> **Excerpt provided**:

Hello, all. I’m not sure how much I’ll be doing this, but this idea just came to me while lying in my bed, reading a book on education theory at around one o’clock at night. Weird how we people come up with stuff. Any how, I thought how interesting would it be to see how certain types of cards (say, rats, black removal, knights, ramp spells, counters) have evolved over the years. Magic has been around for a long while now, so there must be interesting things here.
In the interest of doing something quite general at first, I decided to go with something quite ubiquitous. And since MagicCards.info tells me there’s 59 red cards with X in the casting cost, many of which are not related to this article, his might actually be a manageable enough place to start.
First, what do I mean ‘Fireballs’? Well, all the descendants of this:
Its kind of iconic and has been around since the beginning, although they’ve tried out a lot of different things with these things over the years. I’m limiting this to spells that can deal damage to both players and creatures, but it has to target, so no [scryfall]Earthquake[/scryfall] or [scryfall]Molten Disaster[/scryfall] here, just for the sake of limiting this to something I can sift through in a limited amount of time.
It has 23 printings, including 7 different core sets (counting Alpha through Unlimited as one) and one set (Darksteel). Beyond those, it has been seen in Duel Decks, Commander products, Archenemy and a bunch of other stuff… but it wasn’t alone.
[scryfall]Disintegrate[/scryfall] seems like a much more grokable card, but it hasn’t seen nearly as much love over the years. It was a mainstay of the game until Fifth Edition, but it has since then only been seen in Time Spiral as a Timeshifted card. Of course, now that regeneration is no longer a thing that’s used a lot (there’s no regenerate in Shadows Over Innistrad), due to its complicated nature ruleswise, I doubt we’ll see this anymore. [scryfall]Burn from Within[/scryfall] is pretty much the same card anyway, but with more relevant text for the game today.

> **Data provided**:
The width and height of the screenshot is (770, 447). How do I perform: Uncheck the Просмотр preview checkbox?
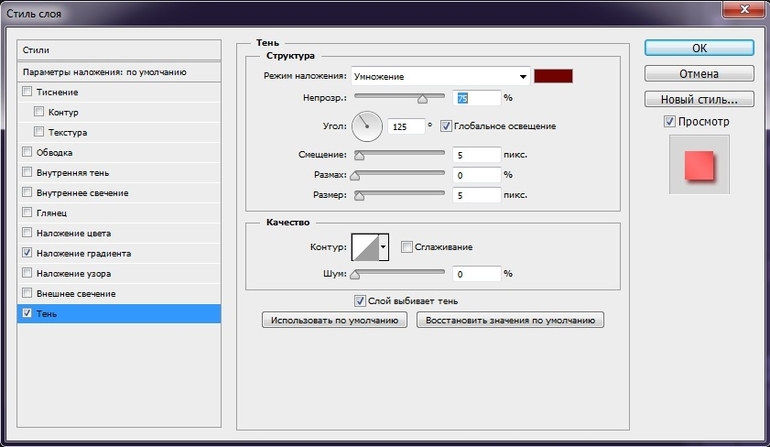[669, 121]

> **Tasks**:
A. Answer these questions from the article on Fireball-style cards:
(i) According to MagicCards.info, how many red cards have X in the casting cost?
(ii) Which two cards are named as left out because they do not target?
(iii) Until which edition was Disintegrate a mainstay of the game?
B. Print the passage of the article on Fireball-style cards between "It has 23 printings, including" and "it wasn’t alone.", inclusive.
C. Proceed with the article on Fireball-style cards, picking up after its final sentence.
The data has no connection to the article on Fireball-style cards.

> **Expected responses**:
A.
(i) 59
(ii) Earthquake and Molten Disaster
(iii) Fifth Edition

B.
It has 23 printings, including 7 different core sets (counting Alpha through Unlimited as one) and one set (Darksteel). Beyond those, it has been seen in Duel Decks, Commander products, Archenemy and a bunch of other stuff… but it wasn’t alone.

C.
Early Attempts at Fixing Fireball
Ice Age (1995) was the first standalone set and brought two more X-spells. [scryfall]Meteor Shower[/scryfall] was clearly supposed to be fixed version of [scryfall]Fireball[/scryfall], but at the same time, as one X was causing problems, two couldn’t have been an improvement. Although there are other XX-spells, they are few and far between.
[scryfall]Lava Burst[/scryfall] sort of plays the part of [scryfall]Disintegrate[/scryfall] here. Its less powerful, but I don’t think the power level was the main problem back in those days. The extra clauses seem kind of superfluous, but a similar clause on [scryfall]Exquisite Firecraft[/scryfall] does often come into play these days. I don’t recall the redirection ever being a thing back in those days. On the other hand, circumventing damage prevention on players would have been good, when the major defense against red decks was [scryfall]Circle of Protection: Red[/scryfall].
Apparently two X-spells was supposed to be the norm back in the day. Mirage (1996), again, brought us two more. [scryfall]Volcanic Geyser[/scryfall] brought us an instant version. Since [scryfall]Heat Ray[/scryfall] (first printed in Urza’s Saga a couple of years later) couldn’t target players and Geyser has been reprinted twice in fairly recent Core Sets (2013 and 2014), this seems to be on the level they want. There was one significant change, though. For the first time, the X-spell was uncommon. This was probably for limited gameplay reasons, but it might also have been the complexity, as Mark Rosewater has pointed out that many new players do find the X difficult.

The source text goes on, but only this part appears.